Под ноги по полу стелился роскошный, малинового ворса ковер с голубыми разводами по краям. Еще один — от самого потолка закрывал заднюю глухую стену. Рядом с трехстворчатым зеркалом сиял латунью и лаком сервант, таинственно переливался за его стеклами выстроенный рядами хрусталь. И все эти вещи вместе с шифоньером, телевизором и настенными часами с медленным беззвучным маятником, креслами и диваном, как бы насильно затолкнутые в горницу, впритирку прижатые друг к другу, в свою очередь, уставились на Полю с удивленным, недружелюбным любопытством.
Присмотревшись внимательней, и тут, в горнице, заметила Поля следы погрома. Ковер, атласное покрывало на высокой койке были усыпаны сверкающими брызгами разбитого стекла. Обои над койкой портила рваная вмятина от удара, видно, вазой саданул Козанок. Донышко ее с острыми краями валялось у ножки стола. Остались углубления от Козанковых кулаков на покрывале. В них гуще блестели осколки.

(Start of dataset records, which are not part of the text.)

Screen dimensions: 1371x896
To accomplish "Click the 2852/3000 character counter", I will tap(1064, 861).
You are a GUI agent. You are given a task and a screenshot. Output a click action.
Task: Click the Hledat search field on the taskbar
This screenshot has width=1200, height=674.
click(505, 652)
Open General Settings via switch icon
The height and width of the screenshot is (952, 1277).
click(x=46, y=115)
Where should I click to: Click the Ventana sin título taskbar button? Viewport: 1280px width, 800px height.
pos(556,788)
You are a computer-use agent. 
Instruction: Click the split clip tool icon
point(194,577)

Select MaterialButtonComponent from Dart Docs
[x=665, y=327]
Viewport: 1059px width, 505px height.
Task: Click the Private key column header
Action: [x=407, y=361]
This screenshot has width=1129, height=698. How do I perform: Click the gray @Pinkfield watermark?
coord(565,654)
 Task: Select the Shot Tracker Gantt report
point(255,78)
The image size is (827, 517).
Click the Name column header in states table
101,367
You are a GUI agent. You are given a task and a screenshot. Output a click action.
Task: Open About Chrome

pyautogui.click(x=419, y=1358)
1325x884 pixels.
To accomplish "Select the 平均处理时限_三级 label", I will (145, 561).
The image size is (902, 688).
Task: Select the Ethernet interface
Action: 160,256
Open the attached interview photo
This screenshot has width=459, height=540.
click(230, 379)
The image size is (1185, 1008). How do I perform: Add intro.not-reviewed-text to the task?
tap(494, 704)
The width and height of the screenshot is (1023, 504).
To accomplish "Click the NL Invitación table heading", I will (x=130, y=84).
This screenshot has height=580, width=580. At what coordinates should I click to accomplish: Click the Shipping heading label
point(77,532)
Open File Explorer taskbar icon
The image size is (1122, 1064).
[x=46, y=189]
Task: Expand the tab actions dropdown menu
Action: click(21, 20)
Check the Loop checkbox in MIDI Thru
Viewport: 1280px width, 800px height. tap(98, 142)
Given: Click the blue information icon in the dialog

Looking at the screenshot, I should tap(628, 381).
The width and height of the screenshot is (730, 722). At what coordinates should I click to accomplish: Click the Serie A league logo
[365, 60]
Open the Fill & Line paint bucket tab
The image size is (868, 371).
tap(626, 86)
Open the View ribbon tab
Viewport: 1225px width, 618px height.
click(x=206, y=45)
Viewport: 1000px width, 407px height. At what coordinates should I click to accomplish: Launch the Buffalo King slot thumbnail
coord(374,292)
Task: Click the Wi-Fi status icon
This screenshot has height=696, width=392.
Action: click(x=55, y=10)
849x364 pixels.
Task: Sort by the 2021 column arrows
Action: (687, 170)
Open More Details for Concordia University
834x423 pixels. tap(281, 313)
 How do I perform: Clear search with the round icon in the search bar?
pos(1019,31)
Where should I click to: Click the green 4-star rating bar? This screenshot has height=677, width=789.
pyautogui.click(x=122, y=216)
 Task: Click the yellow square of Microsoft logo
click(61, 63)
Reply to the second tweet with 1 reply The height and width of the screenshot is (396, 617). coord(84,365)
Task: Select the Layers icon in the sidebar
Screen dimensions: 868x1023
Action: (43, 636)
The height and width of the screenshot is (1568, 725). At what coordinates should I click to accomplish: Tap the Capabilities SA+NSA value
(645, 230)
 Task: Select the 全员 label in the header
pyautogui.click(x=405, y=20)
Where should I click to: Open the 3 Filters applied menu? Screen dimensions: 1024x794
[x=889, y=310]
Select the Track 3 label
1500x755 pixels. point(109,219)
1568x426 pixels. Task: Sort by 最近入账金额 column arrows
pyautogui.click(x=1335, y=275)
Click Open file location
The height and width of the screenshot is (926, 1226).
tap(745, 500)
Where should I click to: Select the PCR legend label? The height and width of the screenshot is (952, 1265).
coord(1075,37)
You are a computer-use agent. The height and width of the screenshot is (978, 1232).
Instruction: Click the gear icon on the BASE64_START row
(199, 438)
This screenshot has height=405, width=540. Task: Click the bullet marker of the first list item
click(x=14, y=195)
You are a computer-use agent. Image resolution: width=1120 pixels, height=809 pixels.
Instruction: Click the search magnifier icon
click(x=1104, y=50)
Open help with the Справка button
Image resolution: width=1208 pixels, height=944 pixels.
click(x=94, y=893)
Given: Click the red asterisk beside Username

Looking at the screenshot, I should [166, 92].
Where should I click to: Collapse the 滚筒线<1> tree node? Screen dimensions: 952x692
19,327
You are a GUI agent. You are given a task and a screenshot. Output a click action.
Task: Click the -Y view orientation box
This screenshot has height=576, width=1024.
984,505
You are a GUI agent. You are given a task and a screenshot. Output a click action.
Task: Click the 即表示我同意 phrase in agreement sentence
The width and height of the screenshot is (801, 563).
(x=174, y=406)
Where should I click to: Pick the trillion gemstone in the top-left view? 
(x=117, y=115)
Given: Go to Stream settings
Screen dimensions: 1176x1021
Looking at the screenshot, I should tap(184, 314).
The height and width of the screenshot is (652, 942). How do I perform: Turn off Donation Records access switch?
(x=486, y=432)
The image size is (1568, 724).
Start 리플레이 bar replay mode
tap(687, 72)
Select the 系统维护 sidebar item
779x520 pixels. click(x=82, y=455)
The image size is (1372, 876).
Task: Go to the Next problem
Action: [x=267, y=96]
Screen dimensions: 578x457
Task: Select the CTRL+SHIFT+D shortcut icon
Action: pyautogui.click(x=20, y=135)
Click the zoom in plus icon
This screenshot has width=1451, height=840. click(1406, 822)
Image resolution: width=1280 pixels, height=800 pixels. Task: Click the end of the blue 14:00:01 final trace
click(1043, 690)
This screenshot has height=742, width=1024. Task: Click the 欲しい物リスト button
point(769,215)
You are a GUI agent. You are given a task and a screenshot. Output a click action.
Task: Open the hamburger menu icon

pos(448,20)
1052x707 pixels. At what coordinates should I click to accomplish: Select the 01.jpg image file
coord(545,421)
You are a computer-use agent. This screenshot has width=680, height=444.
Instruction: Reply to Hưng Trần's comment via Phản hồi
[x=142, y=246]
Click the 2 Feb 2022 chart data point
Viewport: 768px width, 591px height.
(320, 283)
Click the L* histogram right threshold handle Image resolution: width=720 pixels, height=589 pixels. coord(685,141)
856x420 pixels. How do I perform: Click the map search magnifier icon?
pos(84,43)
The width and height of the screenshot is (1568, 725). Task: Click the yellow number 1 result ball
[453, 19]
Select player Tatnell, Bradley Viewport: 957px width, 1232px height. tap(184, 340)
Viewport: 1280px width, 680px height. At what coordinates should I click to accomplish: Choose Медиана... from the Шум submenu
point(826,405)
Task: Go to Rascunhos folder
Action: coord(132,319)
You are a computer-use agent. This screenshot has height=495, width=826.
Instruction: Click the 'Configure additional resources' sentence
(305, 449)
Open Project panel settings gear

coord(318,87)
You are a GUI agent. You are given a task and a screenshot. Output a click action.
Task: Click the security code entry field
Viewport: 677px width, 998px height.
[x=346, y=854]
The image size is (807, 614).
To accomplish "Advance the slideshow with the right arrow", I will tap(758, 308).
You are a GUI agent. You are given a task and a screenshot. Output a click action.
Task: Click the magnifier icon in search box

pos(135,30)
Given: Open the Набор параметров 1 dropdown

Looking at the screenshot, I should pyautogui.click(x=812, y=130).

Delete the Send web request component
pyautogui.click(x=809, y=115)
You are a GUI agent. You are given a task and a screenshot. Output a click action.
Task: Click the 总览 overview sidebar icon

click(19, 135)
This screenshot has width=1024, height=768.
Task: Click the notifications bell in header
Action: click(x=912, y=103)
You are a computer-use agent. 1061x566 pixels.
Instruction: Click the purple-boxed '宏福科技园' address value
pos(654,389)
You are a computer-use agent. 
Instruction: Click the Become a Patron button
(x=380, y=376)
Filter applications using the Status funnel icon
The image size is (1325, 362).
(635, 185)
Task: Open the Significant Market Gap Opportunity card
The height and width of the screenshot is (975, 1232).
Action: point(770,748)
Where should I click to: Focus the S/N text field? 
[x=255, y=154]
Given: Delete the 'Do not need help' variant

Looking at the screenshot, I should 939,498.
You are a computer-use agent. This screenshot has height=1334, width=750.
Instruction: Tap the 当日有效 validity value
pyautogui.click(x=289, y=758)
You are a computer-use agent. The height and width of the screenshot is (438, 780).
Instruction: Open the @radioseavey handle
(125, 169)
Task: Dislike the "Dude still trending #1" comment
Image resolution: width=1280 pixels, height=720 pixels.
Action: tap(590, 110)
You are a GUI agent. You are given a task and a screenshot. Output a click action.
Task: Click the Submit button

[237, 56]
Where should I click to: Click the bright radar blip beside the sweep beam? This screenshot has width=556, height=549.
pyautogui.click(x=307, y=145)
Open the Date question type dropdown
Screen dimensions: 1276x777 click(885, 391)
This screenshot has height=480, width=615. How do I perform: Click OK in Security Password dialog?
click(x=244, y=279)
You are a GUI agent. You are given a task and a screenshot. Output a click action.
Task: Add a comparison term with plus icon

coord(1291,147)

«Вот как они тут воевали! А Нюська, видать, совсем осатанела, ничего не прибирает ни во дворе, ни в доме. Стоит каких-либо дня три не коснуться хозяйской рукой вещей, как все вроде бы мертвеет кругом, — подумала Поля, поворачиваясь выходить, и увидела в прихожей под стеной расстеленную примятую фуфайку с подушкой. — Где лежку себе устроила, оказывается».
Но в сенях ее вдруг настиг голос, раздавшийся, показалось Поле, с чердака.
— Чё лазишь?
Поля вскинула голову вверх, но сразу же догадалась, что голос только отразился оттуда и снова зазвучал уже где-то рядом:
— Видала в горнице стены обклеены? А?
И тут она увидела в глубине проема, в сенном чулане, Козанка. Совсем какой-то одичавший, он сидел на замызганном топчане, прислонившись спиной к стене, и судорожно натягивал на себя одеяло, прикрывая голую грудь. Голова его с раздутым, как мяч, лицом подрагивала на слабой шее, глаза заплыли, и весь он оброс неприятной редкой щетиной, из нее проглядывала нездоровая кожа.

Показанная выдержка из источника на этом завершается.